He saw it then, out of the corner of his eye. A shadow just a shade darker than the atmospheric black of the main atrium. A hint of inky movement in dusty stillness. His breath stilled in his chest and he forced a smile. Something must’ve been too obvious in his face, though, because between one heartbeat and the next, Natasha appeared, smiling brightly down at a little girl dressed as a princess.

“You ready to pin a tail on a cat?”

The girl nodded shyly and accepted the blindfold with her fingers in her mouth. As they stepped back, Natasha leaned into him. “Are we in trouble?” she asked, still smiling diamond bright.

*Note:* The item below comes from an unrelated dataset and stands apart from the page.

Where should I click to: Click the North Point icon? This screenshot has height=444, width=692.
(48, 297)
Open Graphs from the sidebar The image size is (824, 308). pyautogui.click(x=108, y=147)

“Not sure. Just…something’s just off. You know? Can you feel it?”

Natasha glanced around the atrium, her eyes completely divorced from her smile, and cataloged with a speed that made Steve’s head spin. “JARVIS would’ve told us if there was someone here who shouldn’t be. Try and relax. If it’s villains, we’ll handle it.” She spun away before Steve could reply, cooing over the princess who’d pinned the tail nearly perfectly.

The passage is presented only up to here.